Exercise passage:

= Johan Leche =

Swedish physician and naturalist (1704–1764)

Johan Leche (22 September 1704 – 17 June 1764) was a Swedish physician and naturalist. He collaborated with Carolus Linnaeus who named a plant genus Lechea and an insect Phalaena lecheana after him. He was a pioneer of dendrochrononology and climate study in Finland and Sweden.

== Life and work ==
Leche was born in Barkåkra parish, Skåne, to vicar Jöns Leche and his wife Kristina Paulin. Jöns Leche had studied at Lund University and introduced his children to the study of natural history. After the death of his father, he was taken care of by his step father Anders Lunnius. Initially he trained in theology to enter the church in Lund University. He collected specimens of natural history and this led to his work Florula Simonstorpiana on the plants of Simonstorp where he worked briefly as a private tutor. Here he had access to the library of the assessor Nils Bildensköld. In 1733 he gave up theology and with the help of the priest Kilian Stobaeus decided to shift to medicine and he became an anatomy prosector in 1735 and received a doctorate in 1740. He was inspired by Linnaeus to study natural history in his spare time. He served as a provincial physician in Skaraborg County and five years later became a physician in the East India Company in Gothenburg. Around 1742 he became interested in climate measurement and began to conduct studies in meteorology while collaborating with Anders Celsius (1701–1744) and Pehr Elvius (1710–1749). In 1743 he failed to get a position at Lund that became vacant following the death of Johan Jacob von Döbeln. He was elected to the Swedish Academy of Sciences in 1746. In 1747 he applied to the Åbo Akademi where a position of professor of medicine became vacant by the death of Herman Spöring and he was appointed to it in 1748. In 1754 his daughter Maria Elisabeth was the first to receive smallpox inoculation. Here he was involved in organizing mineral collections, building an anatomy department, developing a medical garden, and a chemical laboratory. He collected daily weather observations until his death. Leche's students were few and included Johan Grysselius with whom he examined the migration of swallows, having kept records of the earliest arrival of swallows annually. He also made observations of the northern lights.

Leche's meticulous approach to weather recording also extended to his pioneering studies in dendrochronology. In 1757 he had noted the death of numerous trees and decided to examine the evidence of droughts in the tree rings. He also considered the value of understanding climate periodicity to agriculture. He later found that 1757 was the driest summer in his 13 years of measurement. He considered but dismissed the possibility of a 10-year cycle of high rainfall.

(Collection entries)
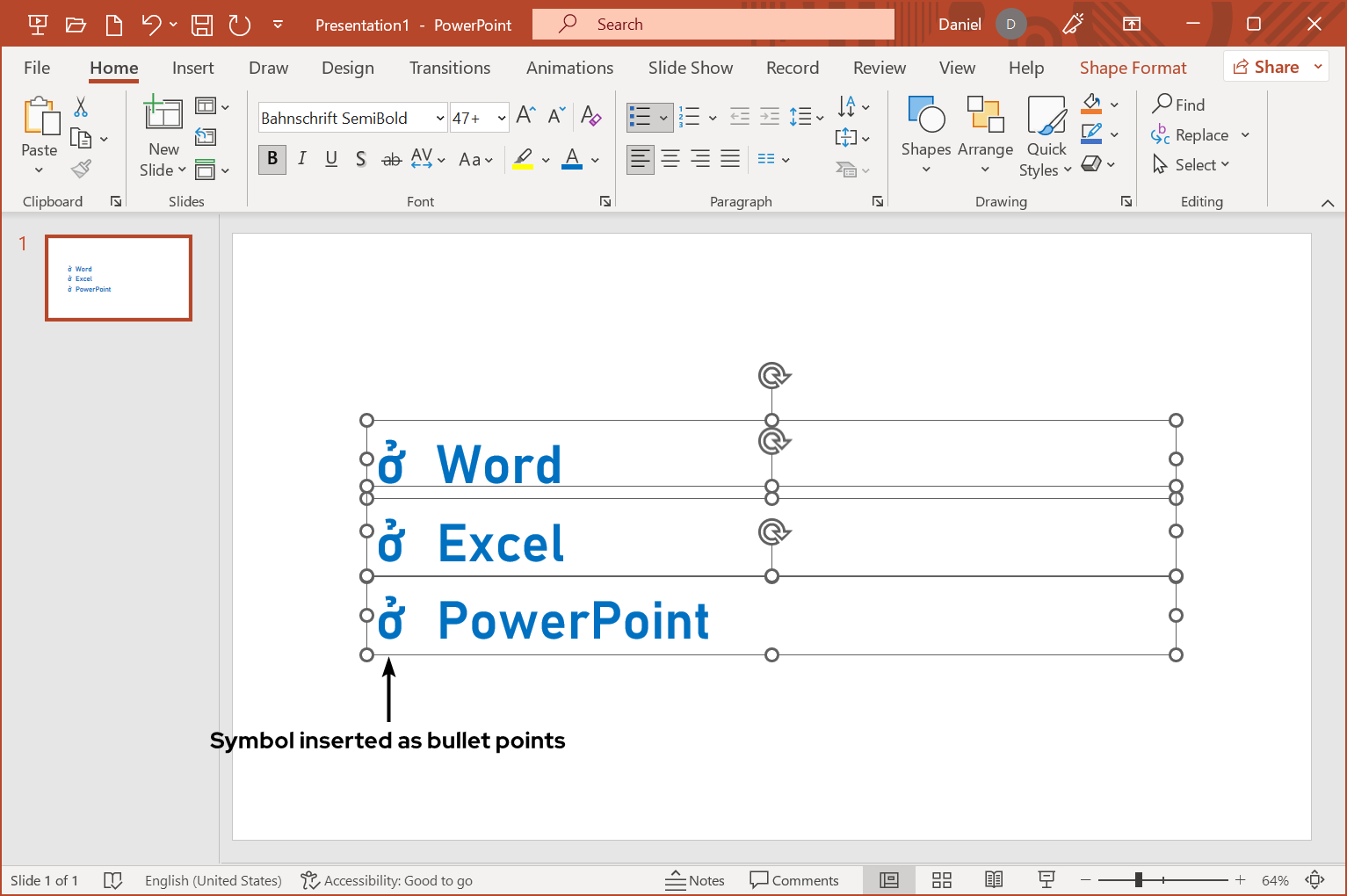
Task: Click the Save icon in title bar
Action: point(202,25)
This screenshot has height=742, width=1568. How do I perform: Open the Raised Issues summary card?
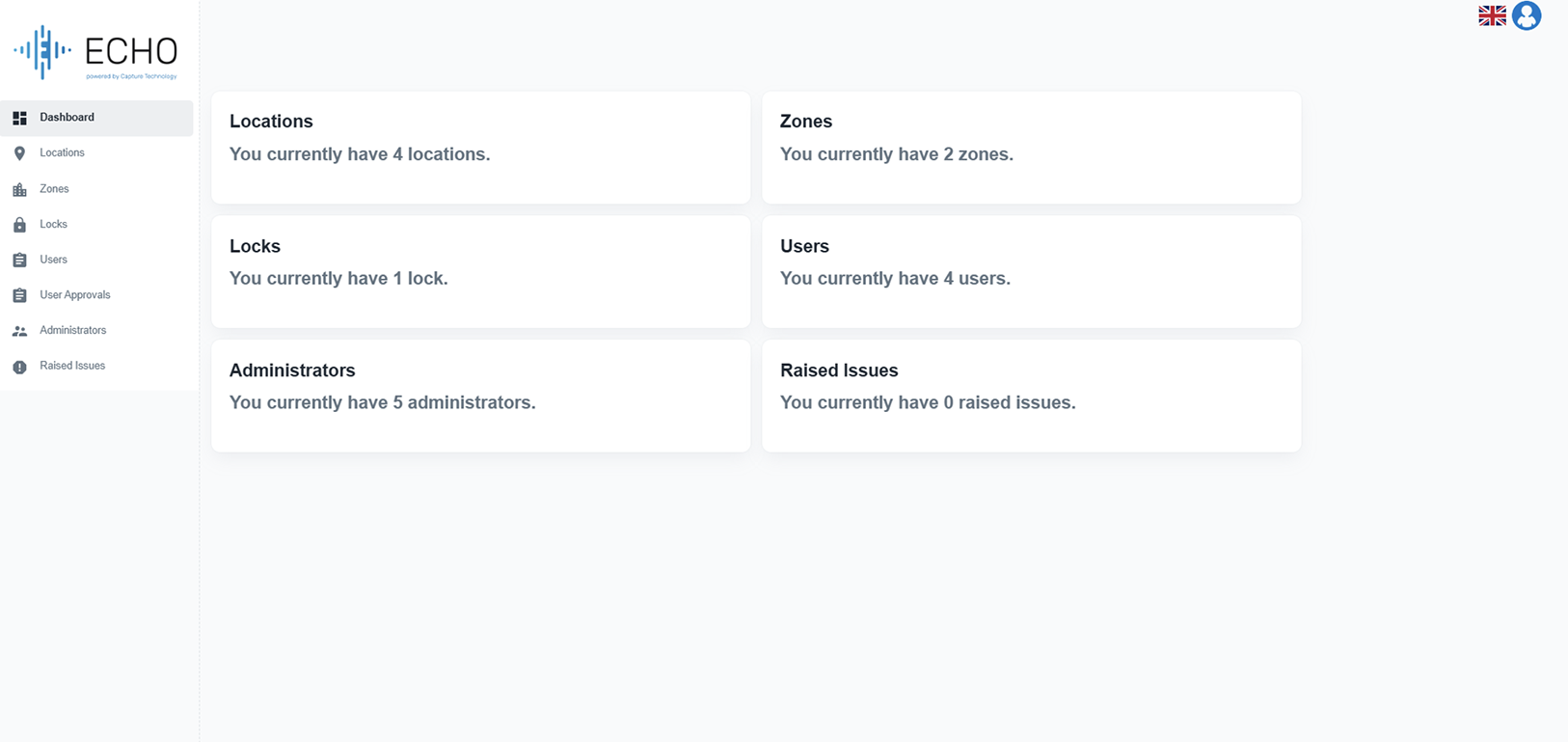[1031, 396]
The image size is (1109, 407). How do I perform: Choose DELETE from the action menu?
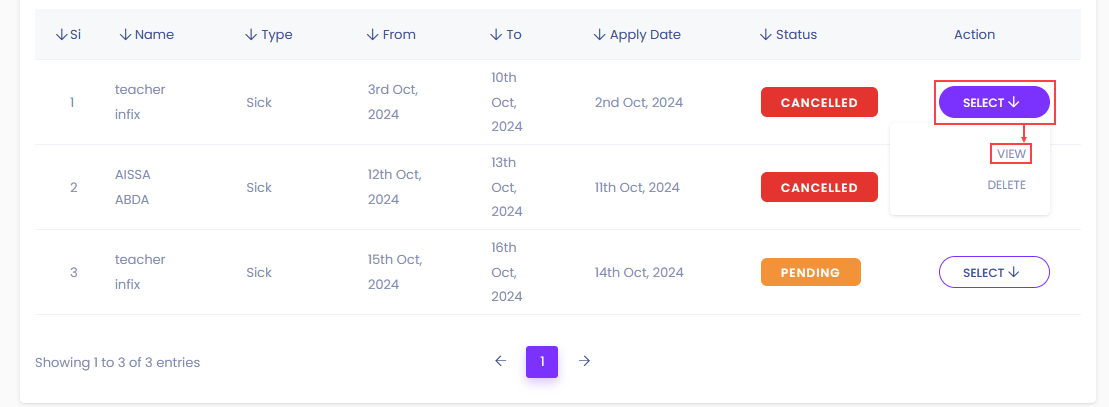coord(1006,185)
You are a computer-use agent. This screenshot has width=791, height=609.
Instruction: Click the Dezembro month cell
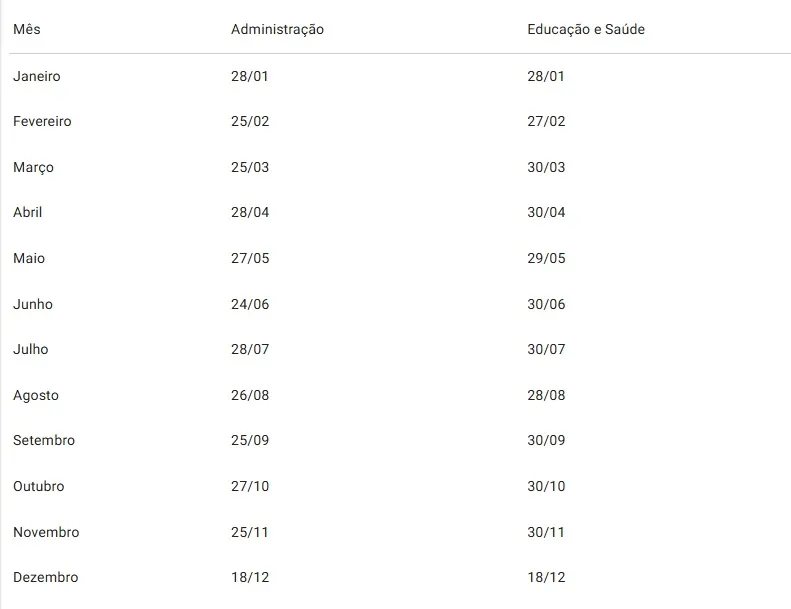[x=46, y=578]
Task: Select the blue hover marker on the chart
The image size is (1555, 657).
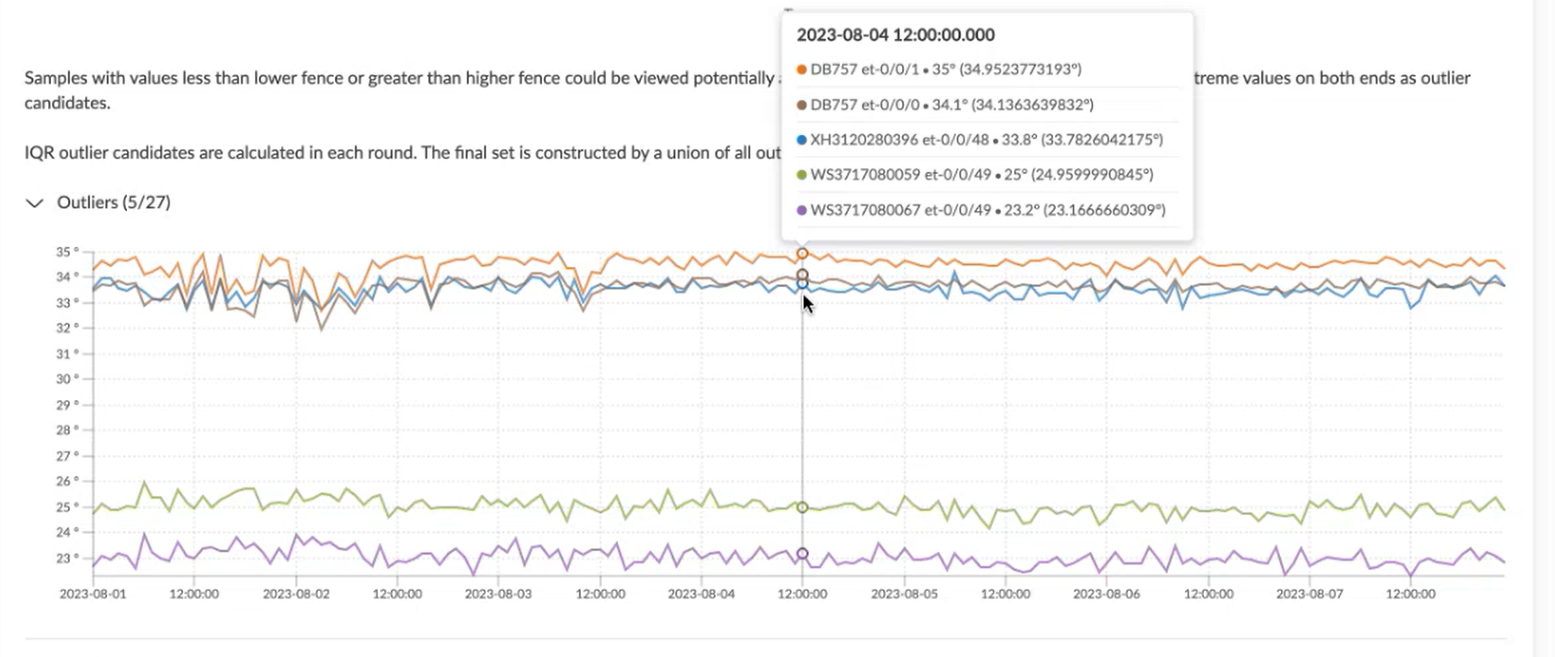Action: 802,285
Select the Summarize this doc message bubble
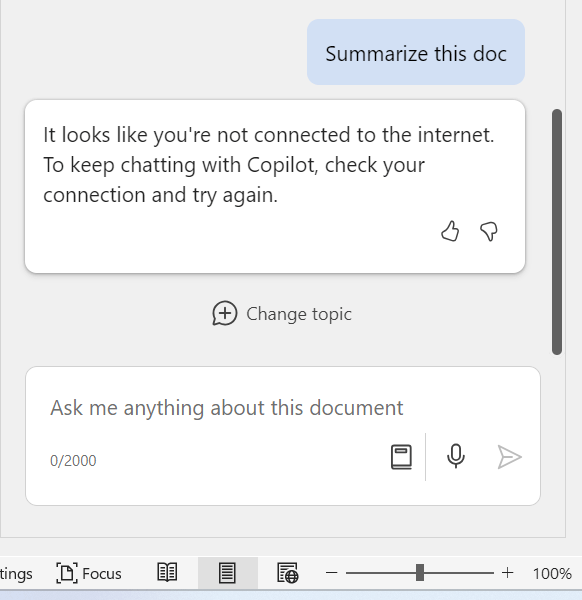This screenshot has height=600, width=582. click(416, 52)
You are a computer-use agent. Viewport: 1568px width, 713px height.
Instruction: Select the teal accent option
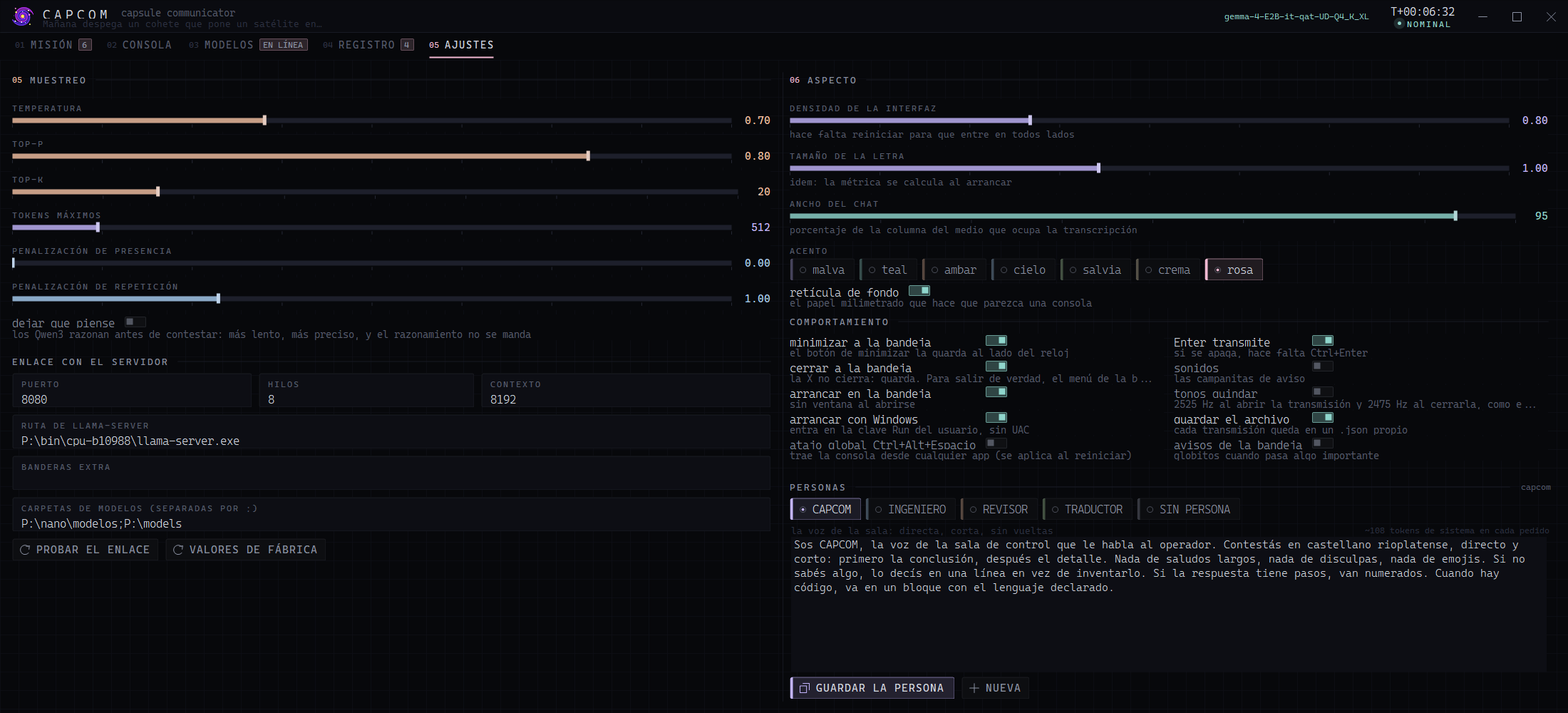(x=887, y=270)
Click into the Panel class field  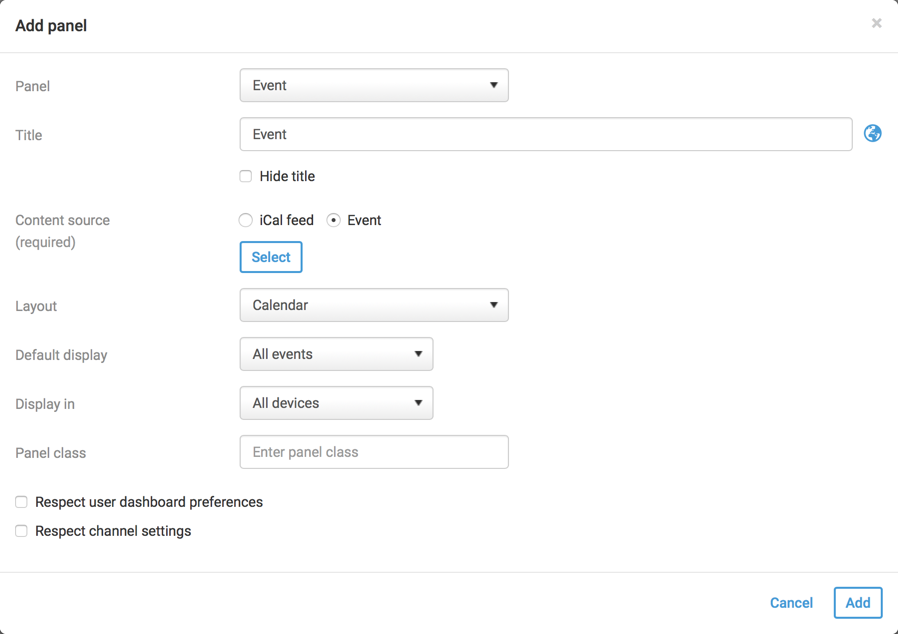(374, 452)
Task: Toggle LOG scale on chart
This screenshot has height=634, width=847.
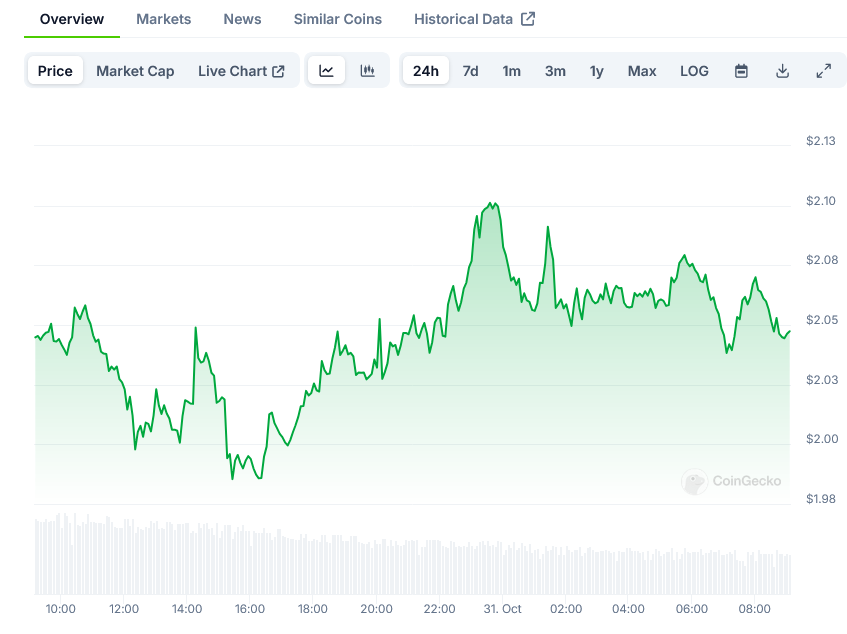Action: 694,71
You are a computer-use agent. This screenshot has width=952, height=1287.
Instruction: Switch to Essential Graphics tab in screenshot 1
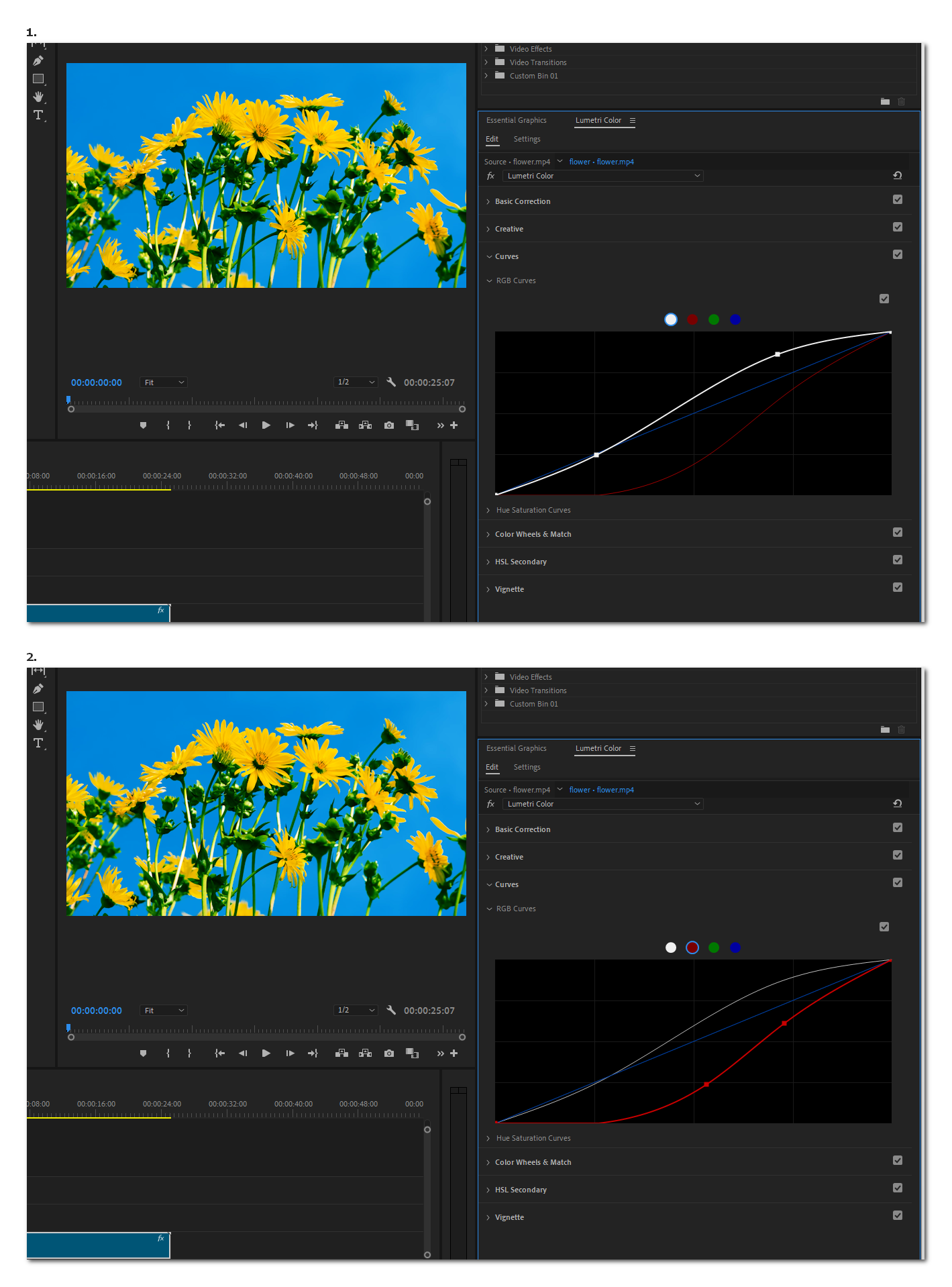pos(516,120)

Exercise objective:
According to the biography of Johan Leche, in what year was he appointed professor of medicine at the Åbo Akademi?

Answer to the problem:
1748